Geoffroy is Champagne grower (vigneron) based in the village of Ay I had the pleasure and privilege of visiting while touring the Champagne region of France.
Here is in short the story of me pushing their gate, their story, and reviews of their wines.
Wine Reviews, Tasting Notes, and Related Posts:
Brief History:
The roots of the Geoffroy family date back to the 17th century.
Up to only relatively recently, the Geoffroys were based in the village of Cumières in the heart of the Vallée de la Marne.
At the beginning of the 1950s Roger Geoffroy and his wife Julienne decided to producing their own sparkling wine, rather than selling fruit to other wineries. The first family brand was therefore called Roger Geoffroy.
Roger Geoffroy died suddenly and at a young age. His son René succeeded to his father and acquired new vines. With his wife Bernadette, the René Geoffroy brand developed.
At the end of the 1980s, Jean-Baptiste joined the family estate and started working with his father and his father’s cousin Pierrot.
In 2008, Jean-Baptiste and his wife Karine who needed further space for their Champagne production acquired a 19th century property including the facilities of an abandoned cooperative winery in the village of Ay.
They relocated there the Champagne Geoffroy winery, leaving the Cumières village that had hosted their family for centuries.
But the Geoffroy’s vineyards are still located in the area around Cumières.

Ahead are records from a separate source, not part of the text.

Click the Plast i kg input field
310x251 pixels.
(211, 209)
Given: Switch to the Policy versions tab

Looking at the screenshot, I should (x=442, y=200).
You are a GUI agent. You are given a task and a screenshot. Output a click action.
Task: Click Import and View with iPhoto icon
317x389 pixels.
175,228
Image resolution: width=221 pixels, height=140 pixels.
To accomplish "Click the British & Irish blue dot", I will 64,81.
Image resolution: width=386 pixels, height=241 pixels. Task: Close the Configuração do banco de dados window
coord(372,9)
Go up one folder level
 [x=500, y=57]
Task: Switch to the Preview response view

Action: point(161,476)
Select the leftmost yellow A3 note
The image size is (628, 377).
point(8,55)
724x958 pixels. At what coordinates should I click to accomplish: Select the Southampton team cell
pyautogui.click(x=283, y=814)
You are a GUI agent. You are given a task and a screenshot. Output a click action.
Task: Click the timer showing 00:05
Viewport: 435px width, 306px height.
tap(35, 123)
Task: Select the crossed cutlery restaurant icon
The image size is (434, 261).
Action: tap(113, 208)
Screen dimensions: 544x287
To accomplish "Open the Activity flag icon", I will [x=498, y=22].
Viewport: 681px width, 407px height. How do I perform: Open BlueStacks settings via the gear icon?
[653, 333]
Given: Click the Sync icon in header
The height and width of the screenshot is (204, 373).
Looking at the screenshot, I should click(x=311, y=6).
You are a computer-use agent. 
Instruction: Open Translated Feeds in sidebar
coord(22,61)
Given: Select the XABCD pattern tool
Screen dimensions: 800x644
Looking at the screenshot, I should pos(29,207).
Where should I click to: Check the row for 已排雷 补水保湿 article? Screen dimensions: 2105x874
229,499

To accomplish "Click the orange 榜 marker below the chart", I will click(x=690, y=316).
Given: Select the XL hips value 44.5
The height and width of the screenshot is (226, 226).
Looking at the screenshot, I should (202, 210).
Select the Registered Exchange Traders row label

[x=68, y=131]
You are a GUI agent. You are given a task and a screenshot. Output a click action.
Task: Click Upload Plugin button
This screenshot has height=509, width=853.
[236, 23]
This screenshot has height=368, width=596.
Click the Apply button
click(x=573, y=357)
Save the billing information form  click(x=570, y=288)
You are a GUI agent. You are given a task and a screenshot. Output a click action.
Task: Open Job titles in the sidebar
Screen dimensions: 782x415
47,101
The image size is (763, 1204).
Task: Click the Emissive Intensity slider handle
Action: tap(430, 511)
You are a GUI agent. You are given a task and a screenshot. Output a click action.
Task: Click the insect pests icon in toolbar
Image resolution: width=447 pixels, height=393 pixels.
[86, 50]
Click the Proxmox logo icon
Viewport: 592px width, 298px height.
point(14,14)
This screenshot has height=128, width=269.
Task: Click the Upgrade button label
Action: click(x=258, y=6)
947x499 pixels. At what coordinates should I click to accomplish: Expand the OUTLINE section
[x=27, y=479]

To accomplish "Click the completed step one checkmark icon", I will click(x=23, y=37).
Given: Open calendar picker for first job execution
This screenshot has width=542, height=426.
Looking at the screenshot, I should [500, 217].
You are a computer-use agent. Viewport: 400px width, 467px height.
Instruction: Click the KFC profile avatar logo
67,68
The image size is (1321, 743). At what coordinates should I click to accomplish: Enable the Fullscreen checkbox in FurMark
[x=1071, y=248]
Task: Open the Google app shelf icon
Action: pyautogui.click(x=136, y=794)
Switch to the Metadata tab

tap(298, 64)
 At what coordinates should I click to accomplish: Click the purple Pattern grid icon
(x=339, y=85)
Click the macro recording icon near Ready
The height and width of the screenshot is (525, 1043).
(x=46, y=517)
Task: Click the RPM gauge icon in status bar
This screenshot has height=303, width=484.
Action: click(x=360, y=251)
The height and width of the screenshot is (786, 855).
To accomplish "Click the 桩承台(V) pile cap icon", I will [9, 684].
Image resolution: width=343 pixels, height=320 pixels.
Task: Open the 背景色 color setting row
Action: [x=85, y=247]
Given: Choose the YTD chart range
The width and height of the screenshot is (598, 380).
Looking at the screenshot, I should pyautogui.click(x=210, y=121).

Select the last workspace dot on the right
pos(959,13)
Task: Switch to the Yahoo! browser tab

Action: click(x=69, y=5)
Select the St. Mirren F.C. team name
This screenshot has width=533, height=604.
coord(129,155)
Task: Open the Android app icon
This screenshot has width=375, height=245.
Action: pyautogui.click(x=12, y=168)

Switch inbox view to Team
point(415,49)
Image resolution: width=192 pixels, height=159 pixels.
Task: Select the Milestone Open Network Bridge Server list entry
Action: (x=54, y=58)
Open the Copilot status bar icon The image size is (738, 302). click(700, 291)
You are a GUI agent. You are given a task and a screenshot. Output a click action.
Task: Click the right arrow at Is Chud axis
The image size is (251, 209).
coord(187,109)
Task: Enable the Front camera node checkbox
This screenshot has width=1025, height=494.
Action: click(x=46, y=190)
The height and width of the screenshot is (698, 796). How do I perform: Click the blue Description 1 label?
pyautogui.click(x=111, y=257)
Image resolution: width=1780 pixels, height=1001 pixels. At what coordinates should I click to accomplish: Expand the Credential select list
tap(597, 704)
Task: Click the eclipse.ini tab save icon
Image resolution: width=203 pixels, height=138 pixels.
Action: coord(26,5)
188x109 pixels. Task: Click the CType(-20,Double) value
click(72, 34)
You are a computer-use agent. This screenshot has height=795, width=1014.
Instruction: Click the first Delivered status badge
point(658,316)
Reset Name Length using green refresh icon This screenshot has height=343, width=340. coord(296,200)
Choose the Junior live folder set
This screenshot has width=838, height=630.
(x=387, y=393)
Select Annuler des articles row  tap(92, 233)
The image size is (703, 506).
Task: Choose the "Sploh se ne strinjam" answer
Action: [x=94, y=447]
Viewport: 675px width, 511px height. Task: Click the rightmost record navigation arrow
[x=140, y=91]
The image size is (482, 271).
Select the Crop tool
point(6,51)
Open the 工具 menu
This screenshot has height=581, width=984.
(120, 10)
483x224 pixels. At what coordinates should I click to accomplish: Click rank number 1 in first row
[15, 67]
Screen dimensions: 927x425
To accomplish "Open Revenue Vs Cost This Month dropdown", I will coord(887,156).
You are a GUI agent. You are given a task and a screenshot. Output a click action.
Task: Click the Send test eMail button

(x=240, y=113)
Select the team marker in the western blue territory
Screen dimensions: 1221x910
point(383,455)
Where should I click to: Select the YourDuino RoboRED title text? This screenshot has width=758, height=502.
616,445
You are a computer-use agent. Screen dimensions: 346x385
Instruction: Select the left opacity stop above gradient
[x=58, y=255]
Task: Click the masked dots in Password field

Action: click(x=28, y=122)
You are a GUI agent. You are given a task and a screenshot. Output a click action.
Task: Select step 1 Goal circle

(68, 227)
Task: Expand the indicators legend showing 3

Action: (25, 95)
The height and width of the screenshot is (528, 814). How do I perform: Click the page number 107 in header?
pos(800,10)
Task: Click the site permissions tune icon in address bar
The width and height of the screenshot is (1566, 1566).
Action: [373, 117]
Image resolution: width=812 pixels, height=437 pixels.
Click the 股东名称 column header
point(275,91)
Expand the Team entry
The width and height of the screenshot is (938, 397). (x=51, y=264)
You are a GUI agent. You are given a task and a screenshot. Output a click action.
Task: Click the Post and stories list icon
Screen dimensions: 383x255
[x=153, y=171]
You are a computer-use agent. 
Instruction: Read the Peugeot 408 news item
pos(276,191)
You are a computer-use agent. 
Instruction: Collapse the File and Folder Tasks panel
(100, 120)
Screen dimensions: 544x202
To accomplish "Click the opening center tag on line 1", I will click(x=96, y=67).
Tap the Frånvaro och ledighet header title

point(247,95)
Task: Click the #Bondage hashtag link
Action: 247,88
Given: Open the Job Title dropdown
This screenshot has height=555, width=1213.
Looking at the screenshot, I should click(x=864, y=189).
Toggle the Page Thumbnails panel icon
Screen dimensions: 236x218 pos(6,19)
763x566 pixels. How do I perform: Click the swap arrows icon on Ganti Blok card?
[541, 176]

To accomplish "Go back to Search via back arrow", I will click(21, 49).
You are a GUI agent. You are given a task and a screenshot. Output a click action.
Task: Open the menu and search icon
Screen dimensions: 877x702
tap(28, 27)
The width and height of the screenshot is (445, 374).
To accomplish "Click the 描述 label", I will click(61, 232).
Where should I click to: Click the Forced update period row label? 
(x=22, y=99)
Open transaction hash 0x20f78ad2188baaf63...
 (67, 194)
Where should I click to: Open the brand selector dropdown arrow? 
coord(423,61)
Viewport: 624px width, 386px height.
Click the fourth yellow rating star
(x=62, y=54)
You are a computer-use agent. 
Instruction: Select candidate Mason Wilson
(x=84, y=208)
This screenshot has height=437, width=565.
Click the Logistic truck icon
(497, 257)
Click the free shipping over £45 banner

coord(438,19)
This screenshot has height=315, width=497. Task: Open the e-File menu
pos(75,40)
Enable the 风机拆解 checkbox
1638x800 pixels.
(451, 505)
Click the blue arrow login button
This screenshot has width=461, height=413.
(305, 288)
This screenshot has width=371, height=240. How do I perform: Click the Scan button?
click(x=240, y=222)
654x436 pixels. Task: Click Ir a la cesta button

Vineyards & Grape Varieties
Geoffroy’s vineyards cover an area of approx. 14 hectares (35 acres) over the slopes of Damery, Hautvillers, Fleury-la-Rivière and especially Cumières.
Cumières is a small village of the Champagne region classified as ‘premier cru’, nestled between the river Marne and slopes exposed to the southeast.
Geoffroy’s estate consists of 35 vineyard plots growing the 3 main champagne grape varieties in the following proportions: 42% Pinot Noir, 34% Pinot Meunier, and 24% Chardonnay.
Winery, Cellar & Winemaking
In the new winery in Ay, Champagne Geoffroy use gravity to naturally transfer the juice from the traditional basket press to the fermentation tanks.
Jean-Baptiste Geoffroy puts a strong emphasis on respecting the fruit and into revealing the pure expression of his terroir into his Champagne wines.
All batches are vinified in small lots, generally in tank. Some top vintage cuvées are fermented in large oak barrels, none of them new.
Blends are determined by tasting according to Jean-Baptiste Geoffroy’s personal taste which gives their cuvées an affirmed personality.
Bottles are aged in deep chalk cellars for 3 to 8 years depending on the vintage and the cuvée.
Proof of Jean-Baptiste attention to details and his care for his wines, for disgorging Geoffroy doesn’t simply run his automated disgorging machines on standard programs like most Champagne wineries do nowadays.
He first hires a traditional ‘remueur’ (a professional that turns the bottles by hand to bring the natural yeast sediment into the neck of the bottles) to optimize the times between each remuage, for each wine. Then this manual process is reproduced on a case by case basis by programming the automated machines.
The final ‘house-touch’ that takes place in the cellar is the “dosage” addition of sugar after disgorging.
At Geoffroy’s, each disgorgement gets an customized level of added sugar or dosage.
Generally, the further the wine has aged on its lees, the rounder it is in the bottle, and the less sugar it takes during the dosage to balance it out.
This is the philosophy adopted at Champagne Goeffroy. For the same cuvée, the amount of added sugar might be slightly different depending on when it was disgorged.
Here each bottle’s back label bears the disgorgement date so you know exactly what you’re buying and how long ago the wine was prepared for your enjoyment.
See as examples the back label images of a couple cuvees below, and observe the date de degorgement mention:
Don’t think the earlier the disgorgement date the better though.
As I’ve learned visiting Champagne and many of its producers, some Champagne wines age very well and devellop a great complexity after disgorgement.
It’s simply always much better to know more precisely what you’re buying however, havgin the disgorgement date precisely mentionned on the back labels.